(Dataset excerpts)
—————

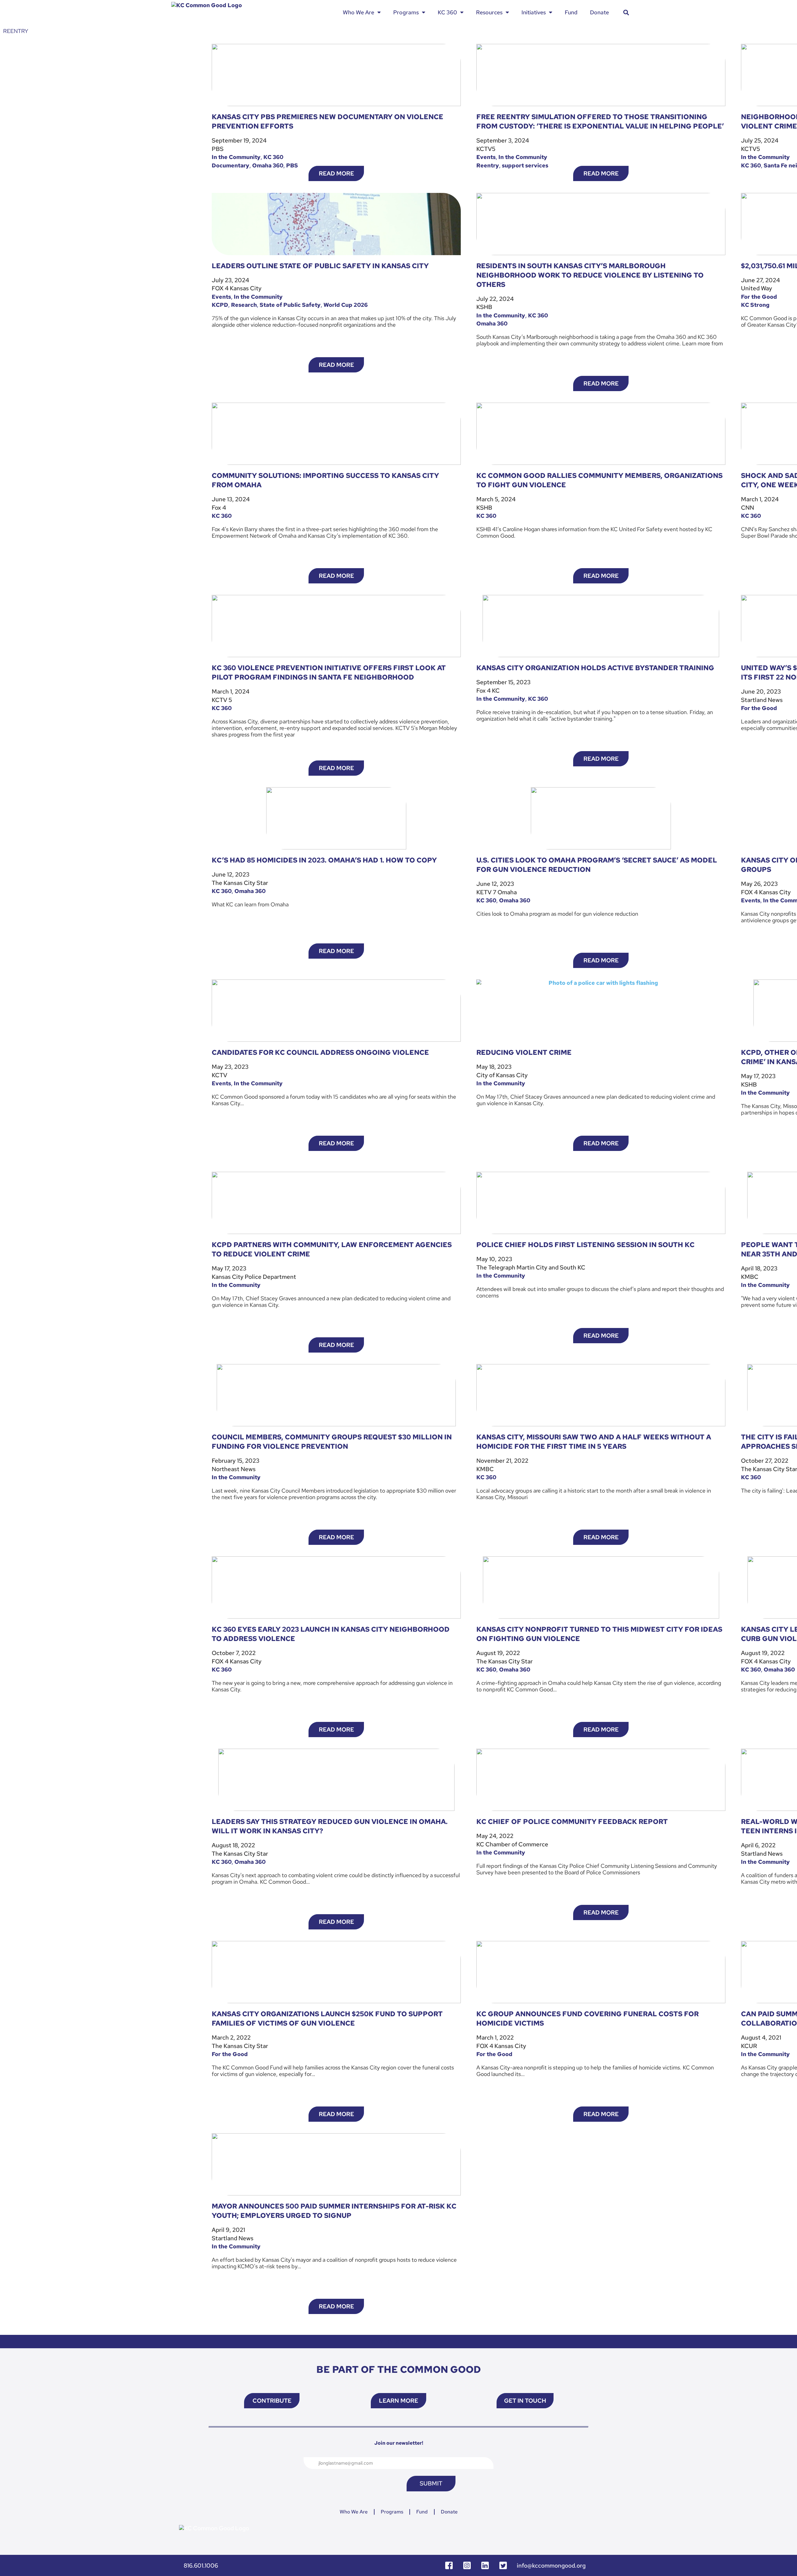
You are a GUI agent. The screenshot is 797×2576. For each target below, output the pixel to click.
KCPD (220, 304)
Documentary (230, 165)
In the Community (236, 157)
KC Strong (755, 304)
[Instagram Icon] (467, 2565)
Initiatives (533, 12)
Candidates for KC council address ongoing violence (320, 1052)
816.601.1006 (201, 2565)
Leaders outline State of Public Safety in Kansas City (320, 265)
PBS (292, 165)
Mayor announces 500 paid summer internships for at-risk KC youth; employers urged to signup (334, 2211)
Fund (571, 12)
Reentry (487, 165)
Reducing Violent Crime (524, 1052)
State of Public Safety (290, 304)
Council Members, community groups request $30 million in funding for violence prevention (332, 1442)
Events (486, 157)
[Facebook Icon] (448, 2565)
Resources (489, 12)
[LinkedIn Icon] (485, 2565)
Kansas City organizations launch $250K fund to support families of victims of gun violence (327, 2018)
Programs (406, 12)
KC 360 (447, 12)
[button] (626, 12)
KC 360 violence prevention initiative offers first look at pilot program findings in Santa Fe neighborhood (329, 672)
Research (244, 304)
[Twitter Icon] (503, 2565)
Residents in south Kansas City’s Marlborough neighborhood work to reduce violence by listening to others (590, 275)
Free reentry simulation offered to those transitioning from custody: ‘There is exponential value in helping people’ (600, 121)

—————

** Exercise instructions **
Reproduce every line above containing "Public".

** Finished exercise **
Leaders outline State of Public Safety in Kansas City (320, 265)
State of Public Safety (290, 304)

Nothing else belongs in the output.